» EXTRACT PROVIDED

┏━━

The Watermelon Blog Green on the outside, social justice inside
"We can do better" (Kennedy)
Richest fluency
"This is what you shall do: Love the earth and sun and the animals, despise riches, give alms to everyone that asks, stand up for the stupid and crazy, devote your income and labor to others, hate tyrants, argue not concerning God, have patience and indulgence toward the people, take off your hat to nothing known or unknown or to any man or number of men, go freely with powerful uneducated persons and with the young and with the mothers of families, read these leaves in the open air every season of every year of your life, re-examine all you have been told at school or church or in any book, dismiss whatever insults your own soul; and your very flesh shall be a great poem, and have the richest fluency not only in its words but in the silent lines of its lips and face and between the lashes of your eyes and in every motion and joint of your body." Walt Whitman
The older I get the more puzzled I get. It's a common sentiment, expressed in various combinations of words. I find myself now in a state where not only am I puzzled by a few major things (I think I have been since I was a little fella) but I am puzzled by virtually everything I see and hear in the news about the behavior of my soon to be 9 billion fellow human beings.
Here is a common theme on blogs. Some news item will appear about Castro or Chavez, Cuba or Venezuela, and hatred will pour out on to my screen, hatred so virulent that you can only picture keyboard keys being melted in the face of incandescent rage being directed through fingers. Or there will be an article about the Short March of global warming, and the outraged responses will appear linking those concerned about our rapidly changing climate to those accompanying Mao on the Long March. Rarely far into a thread before those of us calling for urgent action on greenhouse gases will be accused of fomenting world communism.

┗━━

Write the next part of the blog post about growing puzzlement at online political hatred, picking up after its last sentence. The material placed after this blog post has no connection to it.

» DATA EXCERPT
┏━━

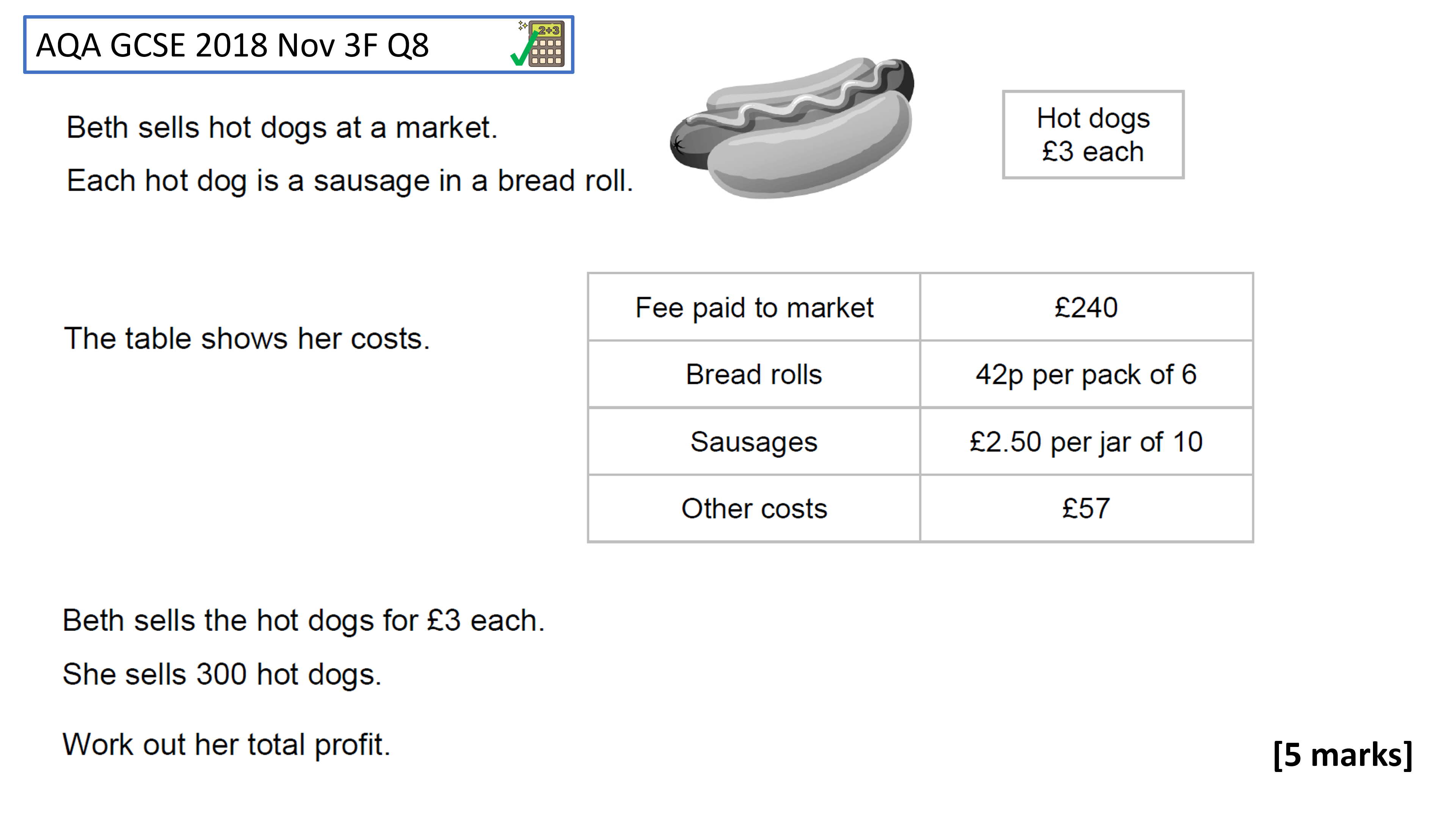
Task: Click the £240 table cell
Action: pos(1086,308)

┗━━

» EXERCISE OUTPUT
The question is - why this hatred? I understand nationalism (I even understand, though I don't do it myself, screaming abuse at an opposing football team) and jingoism, though I prefer patriotism. I understand that people prefer their own country, and have doubts ranging from minor to severe about whether they could live in another country that eats this kind of food, plays that kind of sport, speaks this odd language, wears these odd clothes, has a certain kind of electoral system, has odd religious habits, treats women in various appalling ways, has the death penalty. We all feel most comfortable in, love best, the country we were born in, or chose to move to.
But why, among all of those cultural and social differences between the 190 plus countries of the world, is it the ones who, among all their other features, have a socialist/communist government that are singled out for this hatred? If you think of every aspect of society as a rainbow across the world, with every shade of language, and music, and sport, and clothes, and religion, and agriculture, and transport, and law, and government, why, out of all that huge variety, would you direct your hatred only at the socialism part of the political bit of other countries?
Labor governments are not hated, or social democrat, or liberal democrat, or christian democrat; nor it seems, at the other end of the political rainbow are nationalist, or conservative, or fascist. Doesn't matter whether the electoral system is some shade of democracy, or pure dictatorship, as long as the guiding philosophy is not a socialist one.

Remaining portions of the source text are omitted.